++++ 閱讀材料 ++++

用.Net core寫爬蟲之HttpClient用法詳解

HttpClient用法詳解

現在很多爬蟲程序都是用Python寫的,但是其實什麼語言都可以寫爬蟲,在Python流行之前,我瞭解到很多公司的爬蟲都是拿Java來寫,當然也可能有其他語言,閒言少敘,圓規正轉,由於我最近在學習.Net core,所以就嘗試着,用C#來寫爬蟲程序,因爲.Net core框架也是跨平臺的,輸個命令也能在Linux下跑,跟Python腳本的效果差不多。既然寫爬蟲,就免不了涉及發送HTTP請求相關的類庫,在python中比較常用的是requests庫,異步的有aiohttp庫,在C#中與之對應的就是HttpClient庫,也是支持異步高併發的庫,而且支持的非常好。

1. 搭建測試服務

在講發送Http請求之前,我們先要搭建好一個請求的服務或網站,當然咱也可以隨便找個網站發請求,但是隨便的網站不太利於學習,有個現成的服務就非常好,它能把你每次請求的參數和標頭信息都格式工整的返回來,非常利於測試和學習,這個服務就是大名鼎鼎的httpbin.org ,官方的服務比較卡 http://httpbin.org,可以自己搭建一個,非常簡單,也可以看我寫的搭建筆記 Docker搭建httpbin服務,也可以先玩我自己搭好的 http://zhousonglin.cn:8080/

2. 發送GET請求

發送GET請求的時候比較多,大部分的時候我們都發GET請求來獲取數據,POST請求一般只有在我們登陸驗證的時候會用到。下面的代碼就是我對Get請求的異步封裝方法,微軟官方也建議儘量用異步來實現業務,因爲好處多多,這裏就不再細說了。

++++

練習任務 ->
A – 列出本文提到的所有用於發送HTTP請求的類庫名稱。
B – 根據本文回答下列問題:
(i) 作者用來測試和學習的請求服務叫什麼名字?
(ii) 文中說POST請求一般在什麼時候才會用到?
(iii) 微軟官方建議儘量用什麼方式來實現業務?
後面的記錄與本文內容無關。

++++ 摘錄資料 ++++

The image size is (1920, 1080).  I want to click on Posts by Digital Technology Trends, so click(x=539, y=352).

++++
++++ 摘錄資料 ++++

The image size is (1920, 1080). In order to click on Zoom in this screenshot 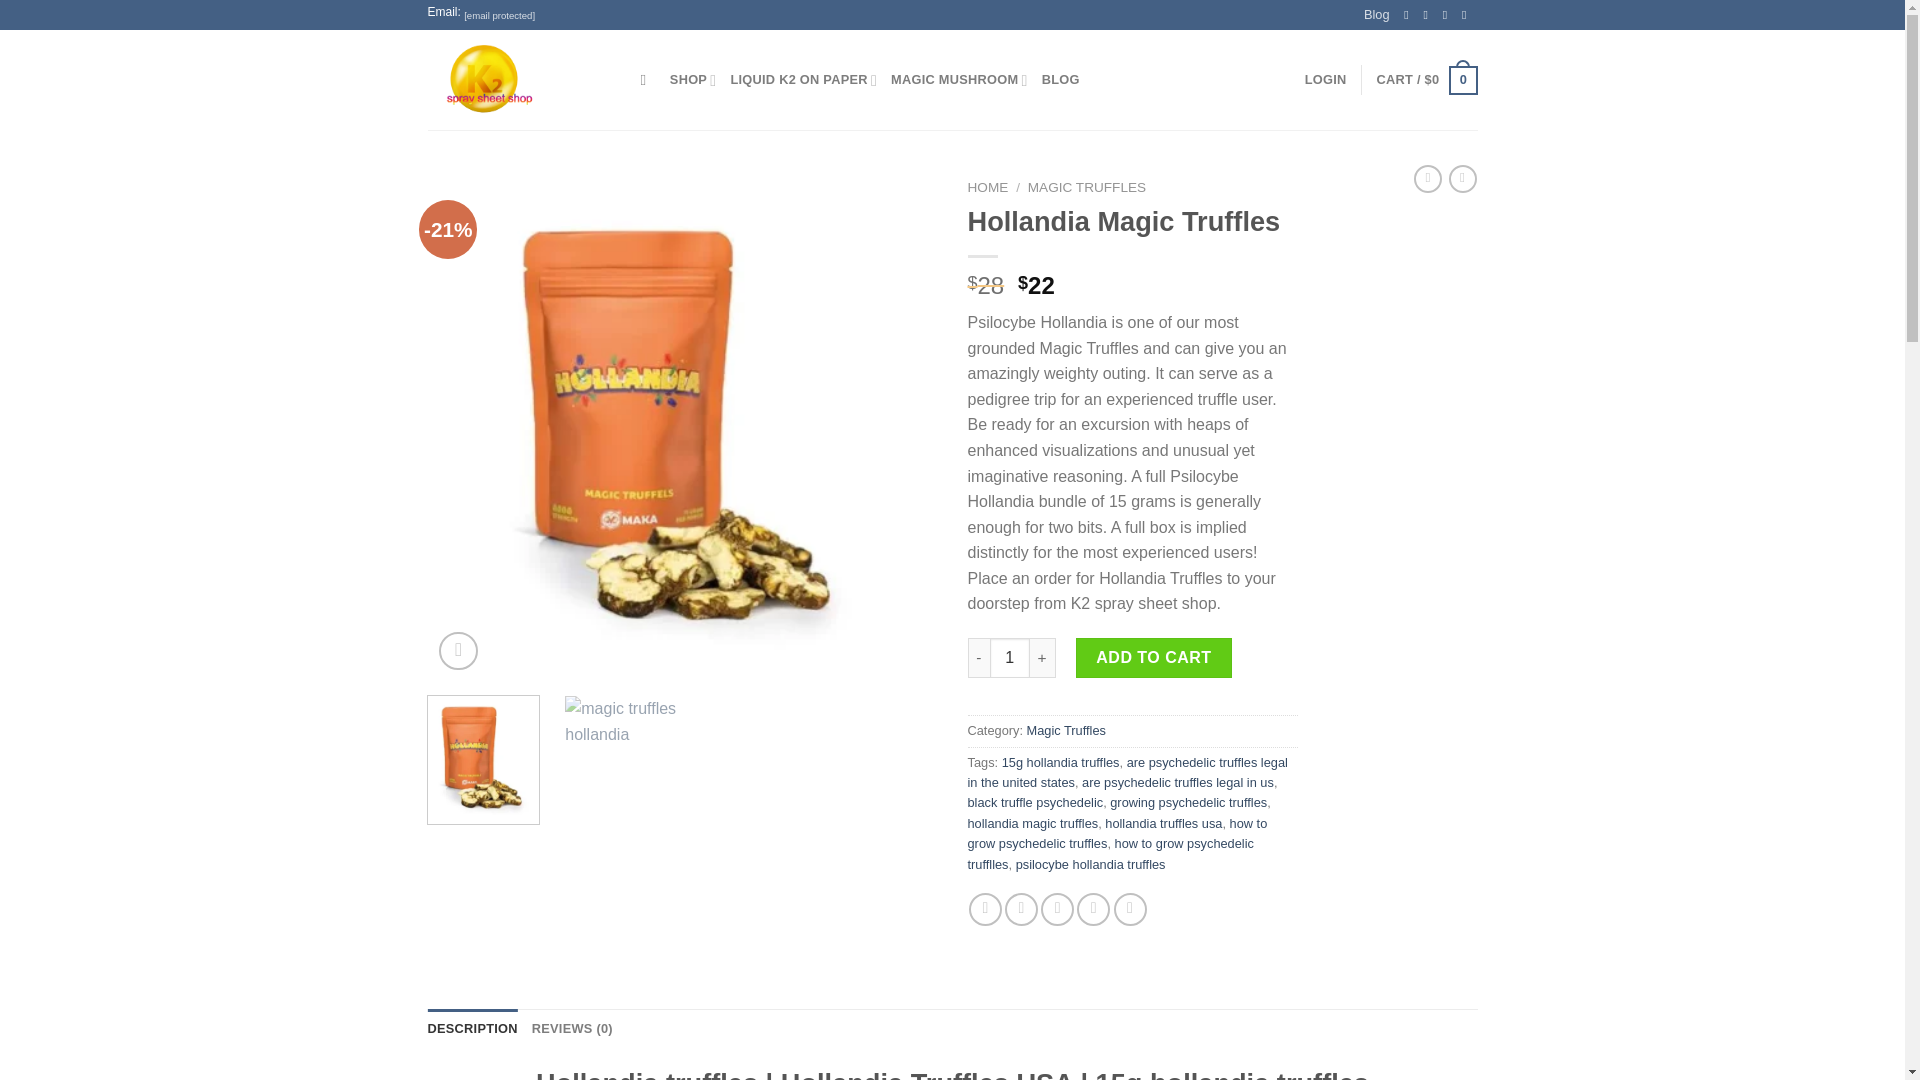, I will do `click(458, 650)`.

++++

參考答案 ->
A – requests、aiohttp、HttpClient

B –
(i) httpbin.org
(ii) 登陸驗證的時候
(iii) 異步